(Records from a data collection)
======

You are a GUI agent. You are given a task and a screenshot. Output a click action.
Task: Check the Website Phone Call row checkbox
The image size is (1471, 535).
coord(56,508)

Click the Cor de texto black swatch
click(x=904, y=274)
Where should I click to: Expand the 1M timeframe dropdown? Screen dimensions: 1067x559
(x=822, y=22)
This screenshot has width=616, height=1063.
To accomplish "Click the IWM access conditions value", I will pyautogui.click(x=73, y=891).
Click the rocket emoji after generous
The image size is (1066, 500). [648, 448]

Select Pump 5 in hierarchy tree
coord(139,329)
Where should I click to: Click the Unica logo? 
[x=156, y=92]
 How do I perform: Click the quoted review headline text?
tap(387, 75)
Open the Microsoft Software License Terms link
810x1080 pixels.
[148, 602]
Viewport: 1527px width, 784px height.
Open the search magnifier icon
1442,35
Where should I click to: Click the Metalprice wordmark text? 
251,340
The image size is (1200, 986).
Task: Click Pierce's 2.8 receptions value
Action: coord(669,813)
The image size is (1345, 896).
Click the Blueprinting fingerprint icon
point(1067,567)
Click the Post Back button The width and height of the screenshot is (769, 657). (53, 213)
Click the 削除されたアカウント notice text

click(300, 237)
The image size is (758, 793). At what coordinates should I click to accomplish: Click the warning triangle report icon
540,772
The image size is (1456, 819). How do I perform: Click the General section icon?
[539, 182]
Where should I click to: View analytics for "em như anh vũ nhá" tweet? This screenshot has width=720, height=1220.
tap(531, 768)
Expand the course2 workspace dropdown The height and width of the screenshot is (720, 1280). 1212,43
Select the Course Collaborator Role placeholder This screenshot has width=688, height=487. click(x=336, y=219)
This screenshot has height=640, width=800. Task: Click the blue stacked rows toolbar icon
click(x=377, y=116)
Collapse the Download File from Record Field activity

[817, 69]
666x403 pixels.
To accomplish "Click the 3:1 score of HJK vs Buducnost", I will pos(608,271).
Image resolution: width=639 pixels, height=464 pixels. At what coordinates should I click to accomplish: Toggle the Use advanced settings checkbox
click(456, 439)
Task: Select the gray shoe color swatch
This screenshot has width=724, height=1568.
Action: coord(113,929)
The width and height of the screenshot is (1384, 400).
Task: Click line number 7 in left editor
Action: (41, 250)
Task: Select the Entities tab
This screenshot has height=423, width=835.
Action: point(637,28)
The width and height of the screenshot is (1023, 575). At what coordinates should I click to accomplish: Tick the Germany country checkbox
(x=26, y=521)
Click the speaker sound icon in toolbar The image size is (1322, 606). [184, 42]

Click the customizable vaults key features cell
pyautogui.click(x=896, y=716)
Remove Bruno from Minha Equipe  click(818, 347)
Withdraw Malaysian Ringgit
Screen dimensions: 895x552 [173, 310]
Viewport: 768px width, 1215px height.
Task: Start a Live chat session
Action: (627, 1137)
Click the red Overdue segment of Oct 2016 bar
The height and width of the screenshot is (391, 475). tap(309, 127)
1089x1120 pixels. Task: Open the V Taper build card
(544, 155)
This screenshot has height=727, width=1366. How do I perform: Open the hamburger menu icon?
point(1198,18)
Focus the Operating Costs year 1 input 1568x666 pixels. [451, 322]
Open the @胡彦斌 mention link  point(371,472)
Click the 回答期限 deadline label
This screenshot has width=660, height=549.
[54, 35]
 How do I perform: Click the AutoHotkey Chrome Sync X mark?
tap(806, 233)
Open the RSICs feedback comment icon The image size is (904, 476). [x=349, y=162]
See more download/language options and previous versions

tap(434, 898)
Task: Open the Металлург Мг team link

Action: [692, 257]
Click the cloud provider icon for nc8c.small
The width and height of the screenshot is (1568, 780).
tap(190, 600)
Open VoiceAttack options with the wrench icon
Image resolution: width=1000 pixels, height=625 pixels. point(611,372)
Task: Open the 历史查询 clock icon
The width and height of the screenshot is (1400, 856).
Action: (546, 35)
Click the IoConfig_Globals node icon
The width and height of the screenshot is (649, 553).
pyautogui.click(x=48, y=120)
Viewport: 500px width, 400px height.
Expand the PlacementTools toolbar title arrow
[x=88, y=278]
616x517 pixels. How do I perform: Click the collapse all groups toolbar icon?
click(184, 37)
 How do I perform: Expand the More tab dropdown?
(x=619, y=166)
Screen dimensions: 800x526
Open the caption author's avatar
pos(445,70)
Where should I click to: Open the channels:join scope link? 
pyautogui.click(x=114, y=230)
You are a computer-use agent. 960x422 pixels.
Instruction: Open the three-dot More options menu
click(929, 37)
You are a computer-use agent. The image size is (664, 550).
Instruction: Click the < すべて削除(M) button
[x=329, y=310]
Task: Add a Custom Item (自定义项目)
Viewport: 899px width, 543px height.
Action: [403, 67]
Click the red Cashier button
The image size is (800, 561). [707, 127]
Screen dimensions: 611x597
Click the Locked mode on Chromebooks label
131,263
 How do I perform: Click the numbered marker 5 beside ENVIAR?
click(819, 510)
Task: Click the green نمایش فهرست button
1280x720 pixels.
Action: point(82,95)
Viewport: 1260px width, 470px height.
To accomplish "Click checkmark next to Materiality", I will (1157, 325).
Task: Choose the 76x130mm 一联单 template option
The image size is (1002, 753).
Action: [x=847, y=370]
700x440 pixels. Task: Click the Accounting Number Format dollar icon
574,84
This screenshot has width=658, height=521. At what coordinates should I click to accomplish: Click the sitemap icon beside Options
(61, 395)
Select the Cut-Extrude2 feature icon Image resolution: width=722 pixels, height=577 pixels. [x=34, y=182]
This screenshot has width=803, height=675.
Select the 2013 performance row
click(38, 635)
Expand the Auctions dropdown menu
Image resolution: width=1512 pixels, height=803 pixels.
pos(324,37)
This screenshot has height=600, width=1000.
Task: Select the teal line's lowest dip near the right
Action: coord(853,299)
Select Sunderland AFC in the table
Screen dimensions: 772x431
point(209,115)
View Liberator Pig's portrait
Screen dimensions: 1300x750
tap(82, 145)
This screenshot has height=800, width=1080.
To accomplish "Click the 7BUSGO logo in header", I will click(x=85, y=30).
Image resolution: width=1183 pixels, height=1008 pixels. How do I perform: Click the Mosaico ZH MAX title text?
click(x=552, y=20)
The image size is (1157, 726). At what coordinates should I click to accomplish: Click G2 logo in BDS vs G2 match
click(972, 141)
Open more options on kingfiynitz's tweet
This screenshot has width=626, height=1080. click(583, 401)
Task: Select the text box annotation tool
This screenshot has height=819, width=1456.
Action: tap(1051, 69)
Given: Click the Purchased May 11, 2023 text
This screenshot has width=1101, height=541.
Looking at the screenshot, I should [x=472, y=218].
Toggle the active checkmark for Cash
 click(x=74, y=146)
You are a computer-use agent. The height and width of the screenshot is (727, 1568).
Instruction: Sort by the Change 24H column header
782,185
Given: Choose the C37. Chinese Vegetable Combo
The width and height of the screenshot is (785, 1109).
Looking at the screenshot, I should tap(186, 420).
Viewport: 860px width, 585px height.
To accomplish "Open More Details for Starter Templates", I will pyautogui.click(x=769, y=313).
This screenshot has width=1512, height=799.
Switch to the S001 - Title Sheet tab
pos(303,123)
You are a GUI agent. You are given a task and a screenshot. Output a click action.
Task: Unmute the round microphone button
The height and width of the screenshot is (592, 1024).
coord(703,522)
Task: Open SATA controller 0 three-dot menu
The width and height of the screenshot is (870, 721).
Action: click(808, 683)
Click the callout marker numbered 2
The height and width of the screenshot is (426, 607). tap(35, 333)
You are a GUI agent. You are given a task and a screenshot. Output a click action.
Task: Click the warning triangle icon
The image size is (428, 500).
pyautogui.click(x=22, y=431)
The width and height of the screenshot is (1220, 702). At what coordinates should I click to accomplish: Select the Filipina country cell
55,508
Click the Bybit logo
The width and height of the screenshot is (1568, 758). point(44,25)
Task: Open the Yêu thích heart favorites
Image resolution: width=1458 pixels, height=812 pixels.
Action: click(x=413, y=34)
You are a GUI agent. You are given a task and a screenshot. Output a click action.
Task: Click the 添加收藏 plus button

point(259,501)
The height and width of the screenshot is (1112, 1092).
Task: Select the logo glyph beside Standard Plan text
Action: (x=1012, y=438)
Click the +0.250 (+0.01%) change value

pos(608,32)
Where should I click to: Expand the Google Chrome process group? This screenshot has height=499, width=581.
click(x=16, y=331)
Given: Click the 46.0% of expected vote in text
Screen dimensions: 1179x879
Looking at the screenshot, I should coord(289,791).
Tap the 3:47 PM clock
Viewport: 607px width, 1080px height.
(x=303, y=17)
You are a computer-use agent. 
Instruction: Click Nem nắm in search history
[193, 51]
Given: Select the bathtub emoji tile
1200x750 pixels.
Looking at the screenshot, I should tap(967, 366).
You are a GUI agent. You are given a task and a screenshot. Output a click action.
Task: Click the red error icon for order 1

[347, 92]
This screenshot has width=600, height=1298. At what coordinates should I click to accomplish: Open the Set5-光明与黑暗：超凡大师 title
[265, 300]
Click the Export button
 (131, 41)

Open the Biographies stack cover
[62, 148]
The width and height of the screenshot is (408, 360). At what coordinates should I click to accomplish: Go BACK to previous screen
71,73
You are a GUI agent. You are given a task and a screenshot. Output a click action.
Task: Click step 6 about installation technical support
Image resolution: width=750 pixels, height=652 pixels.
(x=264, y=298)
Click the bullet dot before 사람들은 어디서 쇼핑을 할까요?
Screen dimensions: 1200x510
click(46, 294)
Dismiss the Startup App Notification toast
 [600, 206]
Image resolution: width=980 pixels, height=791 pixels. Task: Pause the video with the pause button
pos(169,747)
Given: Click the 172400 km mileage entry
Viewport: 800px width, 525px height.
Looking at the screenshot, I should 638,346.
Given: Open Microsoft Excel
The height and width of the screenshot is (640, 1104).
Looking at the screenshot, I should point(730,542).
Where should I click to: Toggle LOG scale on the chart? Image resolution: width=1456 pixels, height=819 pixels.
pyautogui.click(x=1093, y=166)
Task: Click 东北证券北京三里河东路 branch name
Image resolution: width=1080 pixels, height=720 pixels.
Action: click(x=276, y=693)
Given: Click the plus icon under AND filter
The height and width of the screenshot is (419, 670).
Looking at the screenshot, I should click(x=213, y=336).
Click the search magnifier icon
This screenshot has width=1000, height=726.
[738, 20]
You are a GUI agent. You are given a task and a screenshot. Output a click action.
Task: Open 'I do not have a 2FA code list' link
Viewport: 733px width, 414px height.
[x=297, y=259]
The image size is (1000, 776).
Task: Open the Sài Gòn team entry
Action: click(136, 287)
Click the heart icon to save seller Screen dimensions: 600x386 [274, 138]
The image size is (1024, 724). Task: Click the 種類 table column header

======

◆ **TASK TO COMPLETE**:
Find the lines above with the word "Choose". Copy them out.

◆ **EXERCISE OUTPUT**:
Task: Choose the 76x130mm 一联单 template option
Given: Choose the C37. Chinese Vegetable Combo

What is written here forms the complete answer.